__What this task involves__: Revise the data below, substituting "Game Review" for every occurrence of "Slot Review" and keeping the rest identical.

__Supplied material__:
——

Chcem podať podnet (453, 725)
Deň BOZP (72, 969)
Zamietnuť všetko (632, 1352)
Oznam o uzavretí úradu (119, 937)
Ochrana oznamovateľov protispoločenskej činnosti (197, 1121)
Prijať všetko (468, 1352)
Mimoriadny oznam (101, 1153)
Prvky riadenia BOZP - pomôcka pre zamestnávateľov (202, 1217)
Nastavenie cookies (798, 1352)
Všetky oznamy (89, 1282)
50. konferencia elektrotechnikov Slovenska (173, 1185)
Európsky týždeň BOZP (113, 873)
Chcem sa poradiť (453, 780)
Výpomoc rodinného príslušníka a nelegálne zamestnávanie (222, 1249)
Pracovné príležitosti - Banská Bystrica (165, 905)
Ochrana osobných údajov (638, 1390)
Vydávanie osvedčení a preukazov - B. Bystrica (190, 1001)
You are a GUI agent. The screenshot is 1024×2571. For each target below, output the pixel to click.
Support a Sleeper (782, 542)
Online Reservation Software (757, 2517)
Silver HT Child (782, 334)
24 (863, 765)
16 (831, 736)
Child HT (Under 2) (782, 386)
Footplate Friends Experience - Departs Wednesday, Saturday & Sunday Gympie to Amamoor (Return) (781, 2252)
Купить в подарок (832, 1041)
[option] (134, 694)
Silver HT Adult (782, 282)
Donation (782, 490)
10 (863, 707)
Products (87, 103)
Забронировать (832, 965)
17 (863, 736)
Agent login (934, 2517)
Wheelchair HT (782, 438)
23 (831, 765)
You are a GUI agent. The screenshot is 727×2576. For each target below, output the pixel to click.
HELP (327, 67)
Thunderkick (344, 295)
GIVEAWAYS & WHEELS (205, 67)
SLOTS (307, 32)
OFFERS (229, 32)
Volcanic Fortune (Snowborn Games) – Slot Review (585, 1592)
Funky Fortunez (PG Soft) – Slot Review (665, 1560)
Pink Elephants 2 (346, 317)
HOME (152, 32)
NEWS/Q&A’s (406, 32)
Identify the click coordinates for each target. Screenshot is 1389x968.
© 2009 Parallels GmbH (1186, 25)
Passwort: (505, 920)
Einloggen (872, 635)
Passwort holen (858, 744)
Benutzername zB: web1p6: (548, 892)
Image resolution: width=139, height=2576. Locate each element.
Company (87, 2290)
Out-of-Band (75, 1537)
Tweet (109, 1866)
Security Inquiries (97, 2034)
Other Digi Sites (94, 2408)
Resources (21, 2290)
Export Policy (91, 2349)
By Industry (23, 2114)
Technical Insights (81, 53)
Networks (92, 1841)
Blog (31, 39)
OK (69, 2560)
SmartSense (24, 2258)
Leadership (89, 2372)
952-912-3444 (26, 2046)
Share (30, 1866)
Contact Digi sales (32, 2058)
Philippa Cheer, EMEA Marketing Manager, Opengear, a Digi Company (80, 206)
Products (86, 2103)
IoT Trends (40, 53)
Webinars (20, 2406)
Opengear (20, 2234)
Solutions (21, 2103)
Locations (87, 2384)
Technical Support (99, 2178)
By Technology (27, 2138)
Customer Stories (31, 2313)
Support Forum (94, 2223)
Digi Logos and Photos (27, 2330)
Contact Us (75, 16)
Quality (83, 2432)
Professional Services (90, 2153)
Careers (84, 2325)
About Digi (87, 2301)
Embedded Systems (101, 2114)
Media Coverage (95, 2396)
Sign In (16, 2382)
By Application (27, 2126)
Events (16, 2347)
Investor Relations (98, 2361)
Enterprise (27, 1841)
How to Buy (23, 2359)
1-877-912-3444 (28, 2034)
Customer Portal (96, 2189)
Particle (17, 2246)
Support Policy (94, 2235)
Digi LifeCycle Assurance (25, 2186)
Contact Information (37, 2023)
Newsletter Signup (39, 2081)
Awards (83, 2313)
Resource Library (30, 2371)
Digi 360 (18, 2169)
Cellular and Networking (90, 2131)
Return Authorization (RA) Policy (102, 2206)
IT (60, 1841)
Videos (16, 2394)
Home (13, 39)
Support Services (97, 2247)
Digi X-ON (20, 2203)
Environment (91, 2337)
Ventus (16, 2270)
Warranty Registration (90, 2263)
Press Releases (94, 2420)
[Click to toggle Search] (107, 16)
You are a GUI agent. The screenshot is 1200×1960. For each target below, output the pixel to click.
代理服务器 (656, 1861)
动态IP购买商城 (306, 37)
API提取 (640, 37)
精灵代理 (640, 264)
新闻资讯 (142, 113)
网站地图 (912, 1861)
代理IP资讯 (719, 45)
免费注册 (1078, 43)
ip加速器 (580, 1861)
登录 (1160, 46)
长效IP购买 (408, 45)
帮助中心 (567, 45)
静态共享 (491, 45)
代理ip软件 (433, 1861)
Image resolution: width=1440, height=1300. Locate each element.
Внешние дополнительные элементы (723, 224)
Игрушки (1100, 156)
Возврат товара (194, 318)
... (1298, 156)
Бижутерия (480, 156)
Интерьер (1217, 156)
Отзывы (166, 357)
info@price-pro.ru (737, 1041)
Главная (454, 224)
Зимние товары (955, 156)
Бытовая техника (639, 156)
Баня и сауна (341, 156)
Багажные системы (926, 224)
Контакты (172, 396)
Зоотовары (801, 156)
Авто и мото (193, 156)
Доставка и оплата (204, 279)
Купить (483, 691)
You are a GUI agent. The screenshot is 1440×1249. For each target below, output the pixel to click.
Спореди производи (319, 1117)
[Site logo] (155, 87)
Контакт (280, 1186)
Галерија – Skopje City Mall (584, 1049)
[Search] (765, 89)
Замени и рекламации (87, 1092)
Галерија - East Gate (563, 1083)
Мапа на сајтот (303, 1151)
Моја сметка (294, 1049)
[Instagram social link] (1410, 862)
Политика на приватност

——

__Task solution__:
Chcem podať podnet (453, 725)
Deň BOZP (72, 969)
Zamietnuť všetko (632, 1352)
Oznam o uzavretí úradu (119, 937)
Ochrana oznamovateľov protispoločenskej činnosti (197, 1121)
Prijať všetko (468, 1352)
Mimoriadny oznam (101, 1153)
Prvky riadenia BOZP - pomôcka pre zamestnávateľov (202, 1217)
Nastavenie cookies (798, 1352)
Všetky oznamy (89, 1282)
50. konferencia elektrotechnikov Slovenska (173, 1185)
Európsky týždeň BOZP (113, 873)
Chcem sa poradiť (453, 780)
Výpomoc rodinného príslušníka a nelegálne zamestnávanie (222, 1249)
Pracovné príležitosti - Banská Bystrica (165, 905)
Ochrana osobných údajov (638, 1390)
Vydávanie osvedčení a preukazov - B. Bystrica (190, 1001)
You are a GUI agent. The screenshot is 1024×2571. For each target below, output the pixel to click.
Support a Sleeper (782, 542)
Online Reservation Software (757, 2517)
Silver HT Child (782, 334)
24 (863, 765)
16 (831, 736)
Child HT (Under 2) (782, 386)
Footplate Friends Experience - Departs Wednesday, Saturday & Sunday Gympie to Amamoor (Return) (781, 2252)
Купить в подарок (832, 1041)
[option] (134, 694)
Silver HT Adult (782, 282)
Donation (782, 490)
10 (863, 707)
Products (87, 103)
Забронировать (832, 965)
17 (863, 736)
Agent login (934, 2517)
Wheelchair HT (782, 438)
23 (831, 765)
You are a GUI agent. The screenshot is 727×2576. For each target below, output the pixel to click.
HELP (327, 67)
Thunderkick (344, 295)
GIVEAWAYS & WHEELS (205, 67)
SLOTS (307, 32)
OFFERS (229, 32)
Volcanic Fortune (Snowborn Games) – Game Review (585, 1592)
Funky Fortunez (PG Soft) – Game Review (665, 1560)
Pink Elephants 2 (346, 317)
HOME (152, 32)
NEWS/Q&A’s (406, 32)
Identify the click coordinates for each target. Screenshot is 1389x968.
© 2009 Parallels GmbH (1186, 25)
Passwort: (505, 920)
Einloggen (872, 635)
Passwort holen (858, 744)
Benutzername zB: web1p6: (548, 892)
Image resolution: width=139, height=2576. Locate each element.
Company (87, 2290)
Out-of-Band (75, 1537)
Tweet (109, 1866)
Security Inquiries (97, 2034)
Other Digi Sites (94, 2408)
Resources (21, 2290)
Export Policy (91, 2349)
By Industry (23, 2114)
Technical Insights (81, 53)
Networks (92, 1841)
Blog (31, 39)
OK (69, 2560)
SmartSense (24, 2258)
Leadership (89, 2372)
952-912-3444 (26, 2046)
Share (30, 1866)
Contact Digi sales (32, 2058)
Philippa Cheer, EMEA Marketing Manager, Opengear, a Digi Company (80, 206)
Products (86, 2103)
IoT Trends (40, 53)
Webinars (20, 2406)
Opengear (20, 2234)
Solutions (21, 2103)
Locations (87, 2384)
Technical Support (99, 2178)
By Technology (27, 2138)
Customer Stories (31, 2313)
Support Forum (94, 2223)
Digi Logos and Photos (27, 2330)
Contact Us (75, 16)
Quality (83, 2432)
Professional Services (90, 2153)
Careers (84, 2325)
About Digi (87, 2301)
Embedded Systems (101, 2114)
Media Coverage (95, 2396)
Sign In (16, 2382)
By Application (27, 2126)
Events (16, 2347)
Investor Relations (98, 2361)
Enterprise (27, 1841)
How to Buy (23, 2359)
1-877-912-3444 (28, 2034)
Customer Portal (96, 2189)
Particle (17, 2246)
Support Policy (94, 2235)
Digi LifeCycle Assurance (25, 2186)
Contact Information (37, 2023)
Newsletter Signup (39, 2081)
Awards (83, 2313)
Resource Library (30, 2371)
Digi 360 (18, 2169)
Cellular and Networking (90, 2131)
Return Authorization (RA) Policy (102, 2206)
IT (60, 1841)
Videos (16, 2394)
Home (13, 39)
Support Services (97, 2247)
Digi X-ON (20, 2203)
Environment (91, 2337)
Ventus (16, 2270)
Warranty Registration (90, 2263)
Press Releases (94, 2420)
[Click to toggle Search] (107, 16)
You are a GUI agent. The screenshot is 1200×1960. For each target below, output the pixel to click.
代理服务器 (656, 1861)
动态IP购买商城 (306, 37)
API提取 (640, 37)
精灵代理 (640, 264)
新闻资讯 (142, 113)
网站地图 (912, 1861)
代理IP资讯 (719, 45)
免费注册 (1078, 43)
ip加速器 (580, 1861)
登录 (1160, 46)
长效IP购买 (408, 45)
帮助中心 (567, 45)
静态共享 (491, 45)
代理ip软件 (433, 1861)
Image resolution: width=1440, height=1300. Locate each element.
Внешние дополнительные элементы (723, 224)
Игрушки (1100, 156)
Возврат товара (194, 318)
... (1298, 156)
Бижутерия (480, 156)
Интерьер (1217, 156)
Отзывы (166, 357)
info@price-pro.ru (737, 1041)
Главная (454, 224)
Зимние товары (955, 156)
Бытовая техника (639, 156)
Баня и сауна (341, 156)
Багажные системы (926, 224)
Контакты (172, 396)
Зоотовары (801, 156)
Авто и мото (193, 156)
Доставка и оплата (204, 279)
Купить (483, 691)
You are a GUI agent. The screenshot is 1440×1249. For each target below, output the pixel to click.
Спореди производи (319, 1117)
[Site logo] (155, 87)
Контакт (280, 1186)
Галерија – Skopje City Mall (584, 1049)
[Search] (765, 89)
Замени и рекламации (87, 1092)
Галерија - East Gate (563, 1083)
Мапа на сајтот (303, 1151)
Моја сметка (294, 1049)
[Instagram social link] (1410, 862)
Политика на приватност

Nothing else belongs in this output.